A Brilliant Writer Goes Silent

According to a friend of Suzette Haden Elgin, Elgin has become disabled and will be unable to return to blogging. Reading between the lines, I suspect her writing career is over as well.

This is tremendously sad news. Suzette Haden Elgin was one of the first writer–bloggers I started reading. Her voice was distinct and distinguished, and she was always irrepressibly herself, no matter what the topic: writing, finding new ways to be published and read, languages and linguistics, feminism, health, poverty, peace. She founded the Science Fiction Poetry Association; she helped countless people defuse and escape difficult situations with her book The Gentle Art of Verbal Self-Defense; she wrote linguistic SF, most notably the Native Tongue trilogy, that both linguists and laypeople could enjoy and appreciate.

Elgin is now 75 years old, and I think she has been having health trouble and other difficulties for some time. In early 2009 she combined her three newsletters into one; last December she stopped sending out newsletters altogether. Six months ago she said that she was rewriting her latest novel, start to finish, in longhand, as she recently had to give up her ancient computer and couldn’t get the hang of working in Word. Perhaps it was predictable and inevitable that even brief blog updates would become too difficult for her—but that doesn’t make it any less awful.

I’m grateful that Stephen Marsh tracked her down and spread the word. I hope Elgin is comfortable and happy. And I will miss her earthy, serious, wise words more than I can say.

11 thoughts on “A Brilliant Writer Goes Silent

  1. Ellie Miller

    Oh this makes such SAD hearing, especially since we’re the same age. I had the pleasure of meeting her several times at Wiscons over the years…have vivid recollections of her wise, witty and (occasionally) ascerbic comments during panel appearances there…and own almost all of her books. Her “Ozark Trilogy” in particular is one of my treasures. Here’s a fervant echo to your own wish for her comfort, happiness and well-being!

  2. "Orange Mike" Lowrey

    This ol’ boy’s heart is deeply saddened. We’ve missed her in recent years at Wiscon, and one always hopes that things will get better. I pray there’s somebody out there transcribing her writings; her voice is too unique to be silenced by mere physicalities.

  3. Andrew Porter

    I suddenly feel old.

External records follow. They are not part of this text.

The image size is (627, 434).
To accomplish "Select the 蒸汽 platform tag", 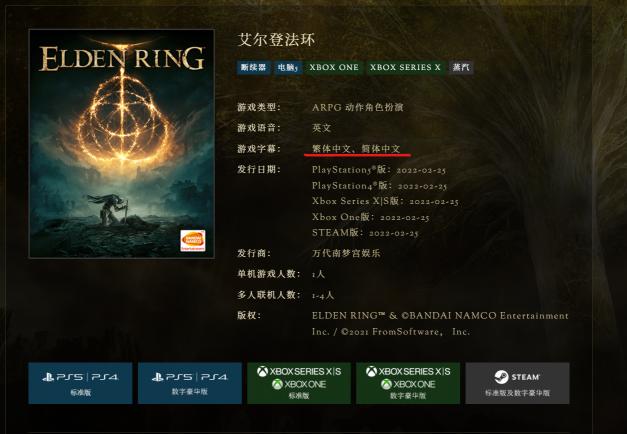I will coord(461,67).
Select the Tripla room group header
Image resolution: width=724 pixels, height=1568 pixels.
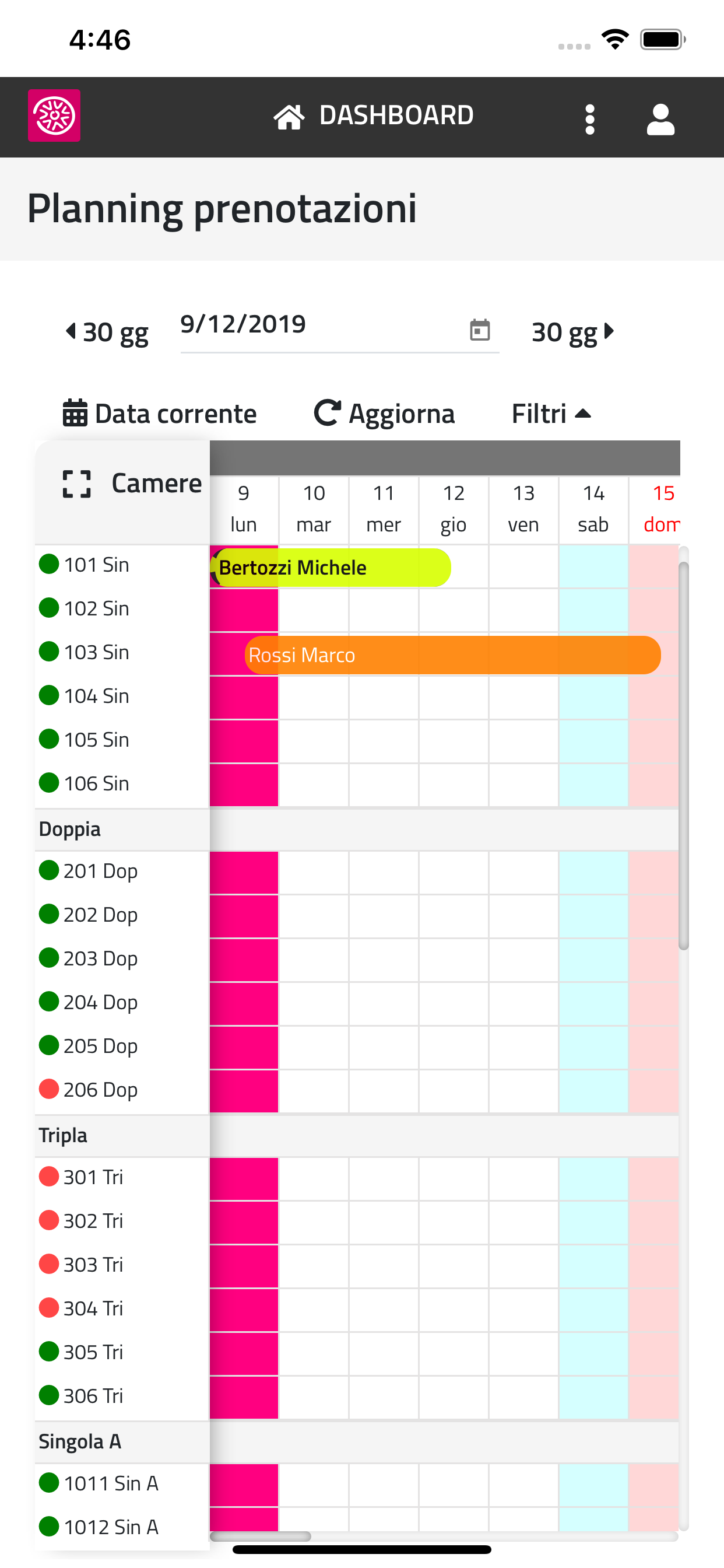point(64,1135)
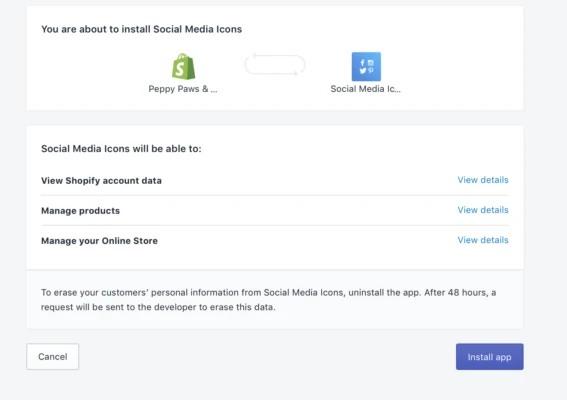567x400 pixels.
Task: Click the Instagram glyph in the app logo
Action: (x=371, y=63)
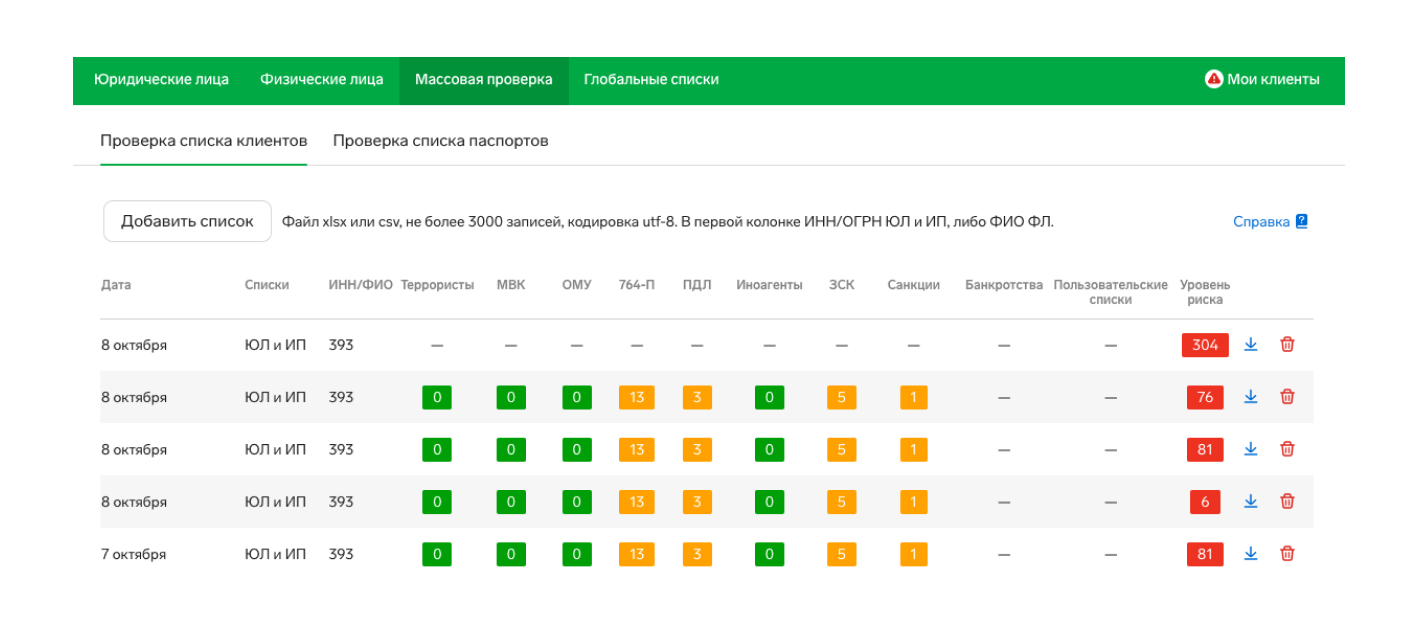Download the 7 октября list report
This screenshot has width=1418, height=637.
[1250, 554]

I discovered her, pulled her first story out of the slushpile at F&SF, and Ed Ferman published it. It went on to be widely anthologized and reprinted. One of the few really successful authors I discovered in eight years of reading the mag’s slushpile.

  4. JMS

    Sad, sad news. I wish her all the best. She has given us so much that it is selfish to want more (even though I do) and I hope she takes some joy from how much she and her work are loved.

  5. Stephen M (Ethesis)

    I’d note, that if there is anyone who is interested in Laadan or in preserving things for her as a fan, I’ll be glad to transfer the domain http://ozarque.com/ without any cost or charge (I’ll pay the transfer fees). I put it up staring in 2003 with her approval, you can tell not much has happened there since 2007, though I updated her status.

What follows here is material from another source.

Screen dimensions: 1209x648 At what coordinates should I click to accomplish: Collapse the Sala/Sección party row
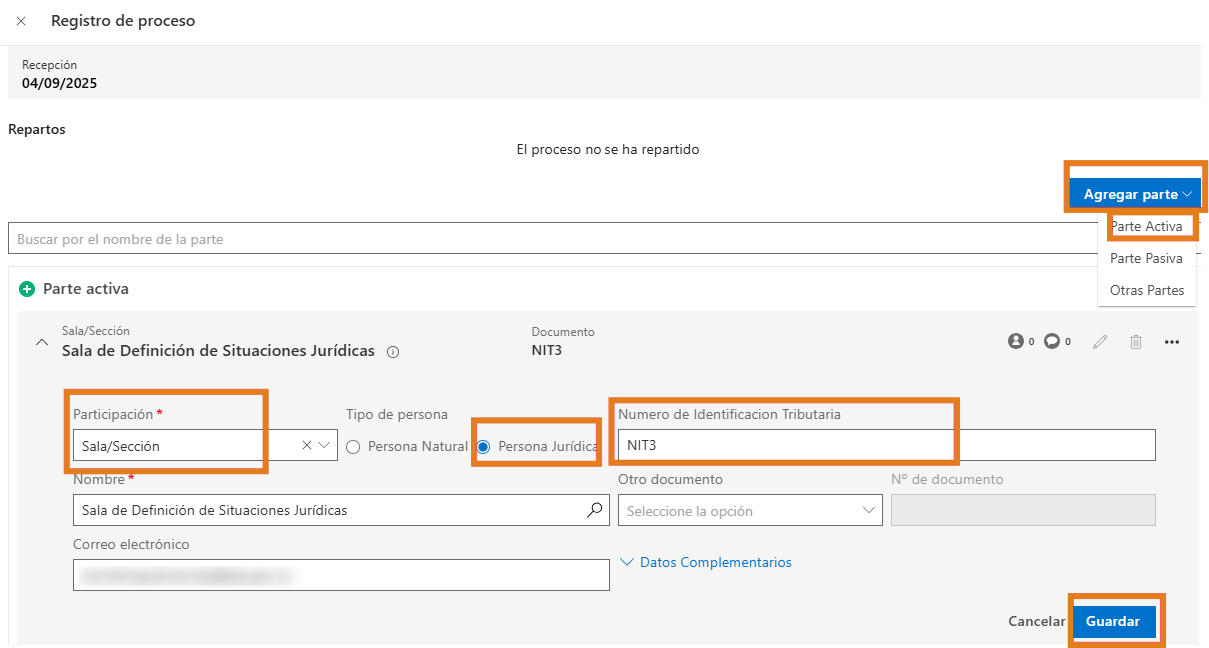click(x=42, y=342)
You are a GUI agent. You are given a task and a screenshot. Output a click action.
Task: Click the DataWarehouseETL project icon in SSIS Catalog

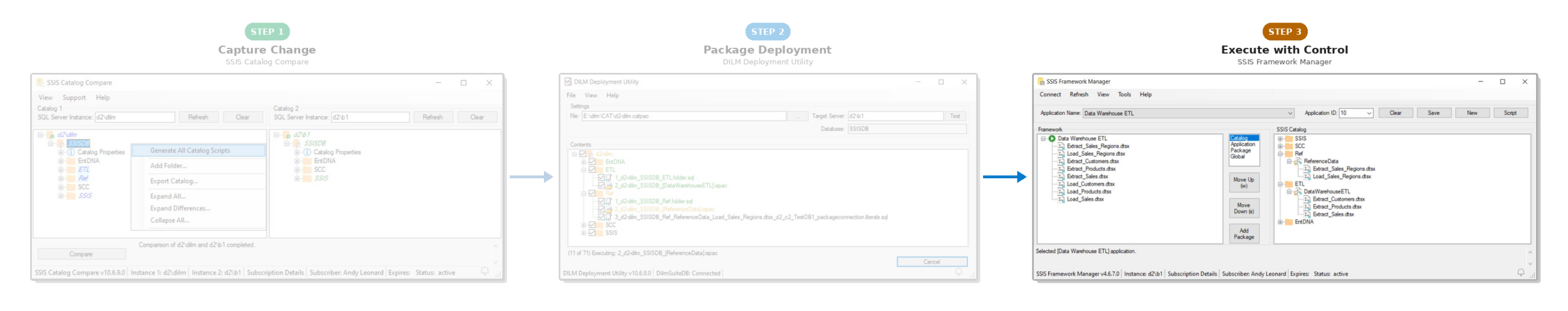click(x=1297, y=192)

    Anyway, I don’t have the heart to do anything with it and would be glad to pass it on, should someone have an interest in using it.

  6. houseboatonstyx

    I’ve been following her LiveJournal. It is wonderful, particularly the entries some years ago. I hope someone techy will keep it available too.

  7. Mike Allen

    I had not seen this post until just now. When I served as President of the Science Fiction Poetry Association from 2004-2006, working with Suzette was one of the joys of the job. Suzette, who founded the organization in the 1970s, had gone on to do other things. In drawing her back to assemble her Science Fiction Poetry Handbook, I got to know a woman who was brilliant, even-tempered, soft-spoken yet vivacious. It saddens me to read that her writing career is over. I’m glad for the chance I had to get to know her.

  8. Raymond E. Feist

    Sad news indeed. I met her at San Diego State, eight years before Magician was published, which meant at least four before I was imagining it. I never connected with her as a writer, but rather through a program on educational issues for non-native English Speakers in higher education. I was working in the health and human services field and we became reacquainted later as fellow writers. Damn, but she was funny and bright and smart enough to know when to let other people talk themselves in and out of looking silly. Just so many good things to say about Suzette . . .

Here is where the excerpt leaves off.